_Material for this task_
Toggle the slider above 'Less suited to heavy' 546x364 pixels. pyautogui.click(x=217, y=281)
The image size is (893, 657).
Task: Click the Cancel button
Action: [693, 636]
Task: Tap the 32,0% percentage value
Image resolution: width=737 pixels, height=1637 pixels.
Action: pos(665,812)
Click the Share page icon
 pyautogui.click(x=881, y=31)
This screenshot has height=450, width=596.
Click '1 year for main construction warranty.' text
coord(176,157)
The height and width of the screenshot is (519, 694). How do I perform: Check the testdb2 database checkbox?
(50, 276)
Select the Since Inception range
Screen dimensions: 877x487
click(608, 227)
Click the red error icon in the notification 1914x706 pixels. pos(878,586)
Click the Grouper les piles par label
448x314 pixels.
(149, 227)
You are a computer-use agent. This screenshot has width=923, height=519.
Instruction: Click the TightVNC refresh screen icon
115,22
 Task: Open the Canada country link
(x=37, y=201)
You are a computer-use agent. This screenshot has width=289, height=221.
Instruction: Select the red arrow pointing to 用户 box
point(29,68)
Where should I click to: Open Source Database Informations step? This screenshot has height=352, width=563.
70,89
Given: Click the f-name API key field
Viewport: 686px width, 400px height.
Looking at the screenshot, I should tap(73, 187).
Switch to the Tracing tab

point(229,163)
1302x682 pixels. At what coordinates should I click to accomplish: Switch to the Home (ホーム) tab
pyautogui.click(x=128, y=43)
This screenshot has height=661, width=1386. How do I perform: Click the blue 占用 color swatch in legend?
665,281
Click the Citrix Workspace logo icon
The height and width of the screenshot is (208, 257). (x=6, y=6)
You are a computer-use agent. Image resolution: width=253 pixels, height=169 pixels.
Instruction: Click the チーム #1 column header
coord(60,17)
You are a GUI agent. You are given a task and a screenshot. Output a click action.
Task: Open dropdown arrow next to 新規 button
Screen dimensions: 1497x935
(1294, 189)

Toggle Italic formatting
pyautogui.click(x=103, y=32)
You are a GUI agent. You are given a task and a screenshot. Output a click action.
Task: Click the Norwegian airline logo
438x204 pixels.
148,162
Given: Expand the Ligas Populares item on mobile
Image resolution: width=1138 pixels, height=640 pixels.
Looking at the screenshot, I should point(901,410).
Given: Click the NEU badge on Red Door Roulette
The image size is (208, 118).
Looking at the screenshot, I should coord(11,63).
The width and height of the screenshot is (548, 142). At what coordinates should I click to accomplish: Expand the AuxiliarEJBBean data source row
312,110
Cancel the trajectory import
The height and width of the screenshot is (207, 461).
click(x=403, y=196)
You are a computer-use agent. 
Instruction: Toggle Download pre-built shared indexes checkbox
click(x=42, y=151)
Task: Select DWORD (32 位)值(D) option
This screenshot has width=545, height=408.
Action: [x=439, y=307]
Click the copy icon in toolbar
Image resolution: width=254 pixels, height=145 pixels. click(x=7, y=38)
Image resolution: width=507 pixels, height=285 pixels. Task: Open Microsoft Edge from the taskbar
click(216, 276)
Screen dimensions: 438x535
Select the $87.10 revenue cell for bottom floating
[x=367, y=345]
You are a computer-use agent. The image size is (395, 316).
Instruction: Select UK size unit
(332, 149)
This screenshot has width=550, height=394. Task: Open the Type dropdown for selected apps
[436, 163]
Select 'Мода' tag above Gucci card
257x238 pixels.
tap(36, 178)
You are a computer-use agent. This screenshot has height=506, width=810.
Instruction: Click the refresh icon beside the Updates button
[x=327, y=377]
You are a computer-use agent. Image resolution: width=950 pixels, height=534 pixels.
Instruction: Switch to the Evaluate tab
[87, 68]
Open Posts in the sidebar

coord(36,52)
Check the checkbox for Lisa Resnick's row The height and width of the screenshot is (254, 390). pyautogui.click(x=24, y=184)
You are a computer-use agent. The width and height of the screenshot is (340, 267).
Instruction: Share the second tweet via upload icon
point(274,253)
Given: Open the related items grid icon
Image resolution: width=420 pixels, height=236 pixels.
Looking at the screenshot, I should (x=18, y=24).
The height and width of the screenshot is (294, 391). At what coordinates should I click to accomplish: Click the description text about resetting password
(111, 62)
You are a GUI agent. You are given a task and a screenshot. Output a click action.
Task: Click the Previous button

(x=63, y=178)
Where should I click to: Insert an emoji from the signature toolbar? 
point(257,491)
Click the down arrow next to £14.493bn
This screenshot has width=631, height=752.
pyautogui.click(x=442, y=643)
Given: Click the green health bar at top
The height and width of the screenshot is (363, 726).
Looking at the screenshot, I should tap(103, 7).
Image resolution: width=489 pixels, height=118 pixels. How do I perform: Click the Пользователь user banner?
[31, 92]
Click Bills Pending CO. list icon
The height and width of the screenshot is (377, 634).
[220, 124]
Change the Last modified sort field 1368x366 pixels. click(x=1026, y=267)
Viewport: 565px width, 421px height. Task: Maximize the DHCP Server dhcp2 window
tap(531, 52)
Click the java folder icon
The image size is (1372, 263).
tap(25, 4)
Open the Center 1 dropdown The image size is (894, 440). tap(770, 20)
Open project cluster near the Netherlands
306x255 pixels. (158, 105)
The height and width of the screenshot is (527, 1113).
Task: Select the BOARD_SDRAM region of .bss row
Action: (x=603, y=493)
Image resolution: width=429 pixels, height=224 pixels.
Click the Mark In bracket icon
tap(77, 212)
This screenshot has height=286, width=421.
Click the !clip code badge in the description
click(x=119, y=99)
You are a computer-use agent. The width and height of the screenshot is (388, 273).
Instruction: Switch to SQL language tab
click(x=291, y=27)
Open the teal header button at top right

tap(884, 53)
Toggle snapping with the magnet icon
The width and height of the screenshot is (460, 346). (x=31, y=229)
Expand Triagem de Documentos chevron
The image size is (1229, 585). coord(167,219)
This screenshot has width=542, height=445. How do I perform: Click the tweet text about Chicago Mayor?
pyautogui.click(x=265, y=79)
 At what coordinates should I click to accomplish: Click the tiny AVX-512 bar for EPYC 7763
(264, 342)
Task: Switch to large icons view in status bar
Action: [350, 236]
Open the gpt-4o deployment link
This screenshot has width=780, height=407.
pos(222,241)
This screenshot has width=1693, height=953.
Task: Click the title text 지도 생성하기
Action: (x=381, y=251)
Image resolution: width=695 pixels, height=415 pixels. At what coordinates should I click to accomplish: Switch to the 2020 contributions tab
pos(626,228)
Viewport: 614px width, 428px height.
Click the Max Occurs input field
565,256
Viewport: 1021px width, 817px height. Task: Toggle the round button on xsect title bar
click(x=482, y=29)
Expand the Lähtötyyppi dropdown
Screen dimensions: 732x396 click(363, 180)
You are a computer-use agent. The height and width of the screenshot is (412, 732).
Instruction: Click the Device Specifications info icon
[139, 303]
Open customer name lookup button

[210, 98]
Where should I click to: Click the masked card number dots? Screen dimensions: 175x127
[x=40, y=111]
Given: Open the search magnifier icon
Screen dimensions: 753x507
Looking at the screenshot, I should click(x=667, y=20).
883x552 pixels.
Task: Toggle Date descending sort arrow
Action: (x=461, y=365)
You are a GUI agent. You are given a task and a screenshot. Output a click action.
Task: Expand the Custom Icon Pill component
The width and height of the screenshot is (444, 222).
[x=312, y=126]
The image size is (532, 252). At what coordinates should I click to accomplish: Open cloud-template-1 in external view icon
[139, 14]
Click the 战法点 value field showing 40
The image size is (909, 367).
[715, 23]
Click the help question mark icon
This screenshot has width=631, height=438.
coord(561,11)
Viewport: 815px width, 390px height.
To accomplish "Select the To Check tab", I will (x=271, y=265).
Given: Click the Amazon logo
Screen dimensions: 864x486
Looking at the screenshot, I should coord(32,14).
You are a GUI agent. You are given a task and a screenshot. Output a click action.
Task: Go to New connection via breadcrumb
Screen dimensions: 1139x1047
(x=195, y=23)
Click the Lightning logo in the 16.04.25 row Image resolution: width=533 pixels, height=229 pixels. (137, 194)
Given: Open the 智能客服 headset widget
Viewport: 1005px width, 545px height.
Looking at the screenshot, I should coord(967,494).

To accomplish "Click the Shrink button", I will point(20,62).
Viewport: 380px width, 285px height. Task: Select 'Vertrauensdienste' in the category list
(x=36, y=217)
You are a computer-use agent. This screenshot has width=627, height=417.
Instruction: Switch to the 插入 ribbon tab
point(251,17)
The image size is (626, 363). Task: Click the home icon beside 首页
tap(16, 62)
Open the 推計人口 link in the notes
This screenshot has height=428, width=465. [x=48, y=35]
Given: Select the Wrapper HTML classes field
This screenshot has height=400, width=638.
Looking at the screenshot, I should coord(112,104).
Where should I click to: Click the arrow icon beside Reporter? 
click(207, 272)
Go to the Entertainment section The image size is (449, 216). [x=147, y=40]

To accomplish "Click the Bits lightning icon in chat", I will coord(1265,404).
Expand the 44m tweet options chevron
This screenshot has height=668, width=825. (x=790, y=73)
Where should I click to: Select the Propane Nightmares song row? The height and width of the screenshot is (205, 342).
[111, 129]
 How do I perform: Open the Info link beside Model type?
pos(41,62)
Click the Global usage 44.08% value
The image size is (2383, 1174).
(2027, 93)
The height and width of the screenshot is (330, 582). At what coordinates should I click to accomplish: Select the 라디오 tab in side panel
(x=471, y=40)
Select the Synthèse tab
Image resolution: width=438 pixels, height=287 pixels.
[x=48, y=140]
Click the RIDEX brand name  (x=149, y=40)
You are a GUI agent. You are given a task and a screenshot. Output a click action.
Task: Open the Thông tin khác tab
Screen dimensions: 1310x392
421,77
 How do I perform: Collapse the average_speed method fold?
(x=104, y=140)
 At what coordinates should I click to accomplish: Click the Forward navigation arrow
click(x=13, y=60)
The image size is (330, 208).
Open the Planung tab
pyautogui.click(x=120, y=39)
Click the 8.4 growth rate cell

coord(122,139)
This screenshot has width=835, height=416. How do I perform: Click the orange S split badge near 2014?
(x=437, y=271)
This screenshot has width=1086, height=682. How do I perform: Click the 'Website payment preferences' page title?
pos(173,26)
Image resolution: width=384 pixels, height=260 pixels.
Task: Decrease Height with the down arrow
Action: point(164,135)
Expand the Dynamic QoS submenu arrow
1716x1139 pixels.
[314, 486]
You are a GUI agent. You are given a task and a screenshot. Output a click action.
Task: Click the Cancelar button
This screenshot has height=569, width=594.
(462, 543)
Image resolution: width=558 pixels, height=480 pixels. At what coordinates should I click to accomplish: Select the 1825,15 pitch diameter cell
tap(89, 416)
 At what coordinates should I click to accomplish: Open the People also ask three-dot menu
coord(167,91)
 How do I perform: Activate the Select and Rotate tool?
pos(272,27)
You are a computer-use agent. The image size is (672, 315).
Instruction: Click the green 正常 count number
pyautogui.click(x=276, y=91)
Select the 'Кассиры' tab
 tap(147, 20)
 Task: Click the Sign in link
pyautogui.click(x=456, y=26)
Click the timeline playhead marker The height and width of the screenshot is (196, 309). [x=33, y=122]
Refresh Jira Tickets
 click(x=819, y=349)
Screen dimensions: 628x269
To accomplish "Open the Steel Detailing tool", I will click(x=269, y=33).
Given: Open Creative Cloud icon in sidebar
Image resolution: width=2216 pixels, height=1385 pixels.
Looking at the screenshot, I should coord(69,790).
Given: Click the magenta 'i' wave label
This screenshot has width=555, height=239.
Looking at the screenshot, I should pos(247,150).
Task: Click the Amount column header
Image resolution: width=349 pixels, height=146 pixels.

_Goal_
Return the lines of the material from the start through the line containing "point(29,68)", both ends included, copying them without any change.

_Written solution_
Toggle the slider above 'Less suited to heavy' 546x364 pixels. pyautogui.click(x=217, y=281)
The image size is (893, 657).
Task: Click the Cancel button
Action: [693, 636]
Task: Tap the 32,0% percentage value
Image resolution: width=737 pixels, height=1637 pixels.
Action: pos(665,812)
Click the Share page icon
 pyautogui.click(x=881, y=31)
This screenshot has height=450, width=596.
Click '1 year for main construction warranty.' text
coord(176,157)
The height and width of the screenshot is (519, 694). How do I perform: Check the testdb2 database checkbox?
(50, 276)
Select the Since Inception range
Screen dimensions: 877x487
click(608, 227)
Click the red error icon in the notification 1914x706 pixels. pos(878,586)
Click the Grouper les piles par label
448x314 pixels.
(149, 227)
You are a computer-use agent. This screenshot has width=923, height=519.
Instruction: Click the TightVNC refresh screen icon
115,22
 Task: Open the Canada country link
(x=37, y=201)
You are a computer-use agent. This screenshot has width=289, height=221.
Instruction: Select the red arrow pointing to 用户 box
point(29,68)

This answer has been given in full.